═══ Dati forniti

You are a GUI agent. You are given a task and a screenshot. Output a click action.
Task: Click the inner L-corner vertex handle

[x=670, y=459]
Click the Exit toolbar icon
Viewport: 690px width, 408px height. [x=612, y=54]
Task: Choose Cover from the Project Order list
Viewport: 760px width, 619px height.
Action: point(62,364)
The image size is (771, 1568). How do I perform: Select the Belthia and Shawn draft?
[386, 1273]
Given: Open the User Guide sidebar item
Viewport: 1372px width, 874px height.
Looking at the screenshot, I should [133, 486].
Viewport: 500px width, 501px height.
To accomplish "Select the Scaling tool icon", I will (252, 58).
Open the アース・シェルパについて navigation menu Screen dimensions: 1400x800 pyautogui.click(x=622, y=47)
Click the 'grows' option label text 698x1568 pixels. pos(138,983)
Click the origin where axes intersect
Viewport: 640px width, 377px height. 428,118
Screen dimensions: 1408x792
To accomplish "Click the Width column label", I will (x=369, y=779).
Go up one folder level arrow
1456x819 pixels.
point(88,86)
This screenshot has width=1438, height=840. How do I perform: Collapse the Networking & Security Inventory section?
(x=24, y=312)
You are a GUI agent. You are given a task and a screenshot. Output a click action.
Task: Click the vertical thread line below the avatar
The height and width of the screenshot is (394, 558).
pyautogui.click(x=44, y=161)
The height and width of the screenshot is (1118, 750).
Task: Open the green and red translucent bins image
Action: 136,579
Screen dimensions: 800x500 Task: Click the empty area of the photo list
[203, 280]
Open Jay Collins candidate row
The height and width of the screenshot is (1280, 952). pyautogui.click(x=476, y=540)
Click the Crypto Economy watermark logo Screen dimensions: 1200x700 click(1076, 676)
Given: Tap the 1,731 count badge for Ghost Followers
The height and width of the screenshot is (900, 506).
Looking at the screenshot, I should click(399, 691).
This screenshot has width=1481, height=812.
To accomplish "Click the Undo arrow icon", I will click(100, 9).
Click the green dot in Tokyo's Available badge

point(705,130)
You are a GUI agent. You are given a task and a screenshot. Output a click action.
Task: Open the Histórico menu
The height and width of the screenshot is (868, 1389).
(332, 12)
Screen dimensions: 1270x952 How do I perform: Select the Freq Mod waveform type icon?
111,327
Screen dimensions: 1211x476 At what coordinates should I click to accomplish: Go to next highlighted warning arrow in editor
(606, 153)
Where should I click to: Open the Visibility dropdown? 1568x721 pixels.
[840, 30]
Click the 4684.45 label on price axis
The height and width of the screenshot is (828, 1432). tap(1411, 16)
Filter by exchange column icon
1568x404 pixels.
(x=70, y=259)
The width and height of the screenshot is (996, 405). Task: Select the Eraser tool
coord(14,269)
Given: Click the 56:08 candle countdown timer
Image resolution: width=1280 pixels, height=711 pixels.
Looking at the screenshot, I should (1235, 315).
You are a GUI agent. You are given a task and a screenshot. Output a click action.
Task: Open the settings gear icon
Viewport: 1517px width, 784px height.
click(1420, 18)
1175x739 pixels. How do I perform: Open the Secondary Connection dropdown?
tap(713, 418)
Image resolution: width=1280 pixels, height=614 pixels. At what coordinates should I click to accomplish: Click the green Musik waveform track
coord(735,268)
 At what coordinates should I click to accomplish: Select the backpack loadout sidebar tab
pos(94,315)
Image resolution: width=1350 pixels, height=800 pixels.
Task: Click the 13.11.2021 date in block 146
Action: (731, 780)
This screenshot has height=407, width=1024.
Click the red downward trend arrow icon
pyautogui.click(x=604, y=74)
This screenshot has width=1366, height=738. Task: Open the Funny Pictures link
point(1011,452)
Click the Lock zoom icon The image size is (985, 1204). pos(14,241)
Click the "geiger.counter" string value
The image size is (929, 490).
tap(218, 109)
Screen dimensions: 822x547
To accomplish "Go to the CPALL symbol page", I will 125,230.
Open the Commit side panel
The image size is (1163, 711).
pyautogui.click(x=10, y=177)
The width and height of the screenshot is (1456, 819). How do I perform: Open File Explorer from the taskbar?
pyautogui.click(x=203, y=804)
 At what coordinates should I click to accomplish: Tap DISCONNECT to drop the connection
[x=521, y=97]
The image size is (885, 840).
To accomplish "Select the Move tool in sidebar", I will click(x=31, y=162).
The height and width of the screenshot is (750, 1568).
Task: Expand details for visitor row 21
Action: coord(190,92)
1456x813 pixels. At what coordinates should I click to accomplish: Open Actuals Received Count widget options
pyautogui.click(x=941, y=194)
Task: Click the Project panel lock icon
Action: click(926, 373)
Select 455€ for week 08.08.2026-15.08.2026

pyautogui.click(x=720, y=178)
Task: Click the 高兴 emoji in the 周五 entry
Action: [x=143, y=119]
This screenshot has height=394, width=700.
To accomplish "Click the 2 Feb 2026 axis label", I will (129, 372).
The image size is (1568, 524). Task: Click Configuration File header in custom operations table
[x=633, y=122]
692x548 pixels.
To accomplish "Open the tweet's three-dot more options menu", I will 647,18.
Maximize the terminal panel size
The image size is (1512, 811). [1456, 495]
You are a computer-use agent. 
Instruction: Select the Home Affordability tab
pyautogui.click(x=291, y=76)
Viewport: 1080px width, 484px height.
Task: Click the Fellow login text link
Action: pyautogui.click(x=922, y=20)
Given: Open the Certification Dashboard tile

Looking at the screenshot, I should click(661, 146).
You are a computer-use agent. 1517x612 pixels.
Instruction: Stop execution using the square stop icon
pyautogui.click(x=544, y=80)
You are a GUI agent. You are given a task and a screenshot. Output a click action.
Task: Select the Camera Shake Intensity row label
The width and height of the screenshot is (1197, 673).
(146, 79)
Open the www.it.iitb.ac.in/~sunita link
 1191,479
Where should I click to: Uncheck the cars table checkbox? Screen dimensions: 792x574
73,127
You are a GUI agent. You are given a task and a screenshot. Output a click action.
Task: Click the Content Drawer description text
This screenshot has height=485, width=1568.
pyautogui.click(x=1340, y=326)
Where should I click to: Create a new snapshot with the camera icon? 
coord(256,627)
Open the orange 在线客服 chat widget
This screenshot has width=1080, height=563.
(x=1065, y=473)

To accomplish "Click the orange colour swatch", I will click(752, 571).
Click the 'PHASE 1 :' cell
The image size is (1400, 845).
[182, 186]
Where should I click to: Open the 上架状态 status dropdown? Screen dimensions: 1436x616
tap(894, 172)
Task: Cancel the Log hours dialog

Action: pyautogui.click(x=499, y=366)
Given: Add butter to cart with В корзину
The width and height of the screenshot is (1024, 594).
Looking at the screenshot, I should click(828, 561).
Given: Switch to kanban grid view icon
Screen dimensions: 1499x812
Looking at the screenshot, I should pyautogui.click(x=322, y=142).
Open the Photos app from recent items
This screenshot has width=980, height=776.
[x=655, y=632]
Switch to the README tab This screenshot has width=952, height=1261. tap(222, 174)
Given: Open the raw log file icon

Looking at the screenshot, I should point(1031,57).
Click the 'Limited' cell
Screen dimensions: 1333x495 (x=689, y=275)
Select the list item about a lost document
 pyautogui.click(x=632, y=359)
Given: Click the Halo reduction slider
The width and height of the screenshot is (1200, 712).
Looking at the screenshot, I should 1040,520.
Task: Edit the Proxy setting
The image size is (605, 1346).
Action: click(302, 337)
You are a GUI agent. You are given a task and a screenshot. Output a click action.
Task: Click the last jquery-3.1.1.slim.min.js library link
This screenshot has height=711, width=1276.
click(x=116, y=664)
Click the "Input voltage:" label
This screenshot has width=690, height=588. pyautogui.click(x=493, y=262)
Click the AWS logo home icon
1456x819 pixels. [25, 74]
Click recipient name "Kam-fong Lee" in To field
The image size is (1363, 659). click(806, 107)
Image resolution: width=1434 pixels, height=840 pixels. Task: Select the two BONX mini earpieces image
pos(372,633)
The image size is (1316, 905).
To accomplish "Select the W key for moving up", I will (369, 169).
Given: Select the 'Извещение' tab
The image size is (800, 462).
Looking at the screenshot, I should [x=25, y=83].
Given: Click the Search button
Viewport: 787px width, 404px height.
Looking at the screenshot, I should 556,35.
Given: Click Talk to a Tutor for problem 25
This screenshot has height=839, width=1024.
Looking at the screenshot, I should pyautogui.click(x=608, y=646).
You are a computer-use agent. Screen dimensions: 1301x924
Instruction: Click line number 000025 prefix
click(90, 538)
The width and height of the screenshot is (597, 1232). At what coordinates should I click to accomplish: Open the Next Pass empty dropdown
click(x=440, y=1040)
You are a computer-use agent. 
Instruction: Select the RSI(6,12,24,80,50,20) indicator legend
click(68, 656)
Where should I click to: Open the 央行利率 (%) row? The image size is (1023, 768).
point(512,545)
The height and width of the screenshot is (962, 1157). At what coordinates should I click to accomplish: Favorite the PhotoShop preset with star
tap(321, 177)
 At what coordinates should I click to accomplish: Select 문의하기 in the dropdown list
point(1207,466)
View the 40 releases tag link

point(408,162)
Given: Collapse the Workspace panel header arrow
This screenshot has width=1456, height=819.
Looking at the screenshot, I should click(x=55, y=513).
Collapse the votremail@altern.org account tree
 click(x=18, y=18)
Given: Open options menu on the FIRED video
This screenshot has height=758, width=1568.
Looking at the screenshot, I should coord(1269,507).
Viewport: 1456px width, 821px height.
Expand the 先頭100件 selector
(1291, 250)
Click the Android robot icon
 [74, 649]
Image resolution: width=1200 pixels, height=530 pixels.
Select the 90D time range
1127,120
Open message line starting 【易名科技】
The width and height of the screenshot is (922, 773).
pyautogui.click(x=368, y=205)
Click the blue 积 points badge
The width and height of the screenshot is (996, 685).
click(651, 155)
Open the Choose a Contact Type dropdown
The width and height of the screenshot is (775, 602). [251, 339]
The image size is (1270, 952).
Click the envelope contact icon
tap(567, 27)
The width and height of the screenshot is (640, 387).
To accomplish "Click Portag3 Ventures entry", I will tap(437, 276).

══════

Conta le righe dell'elenco in cui compare la parola "Collapse", distinguendo tra maiuscole e minuscole. Rispondi solo con il numero.

3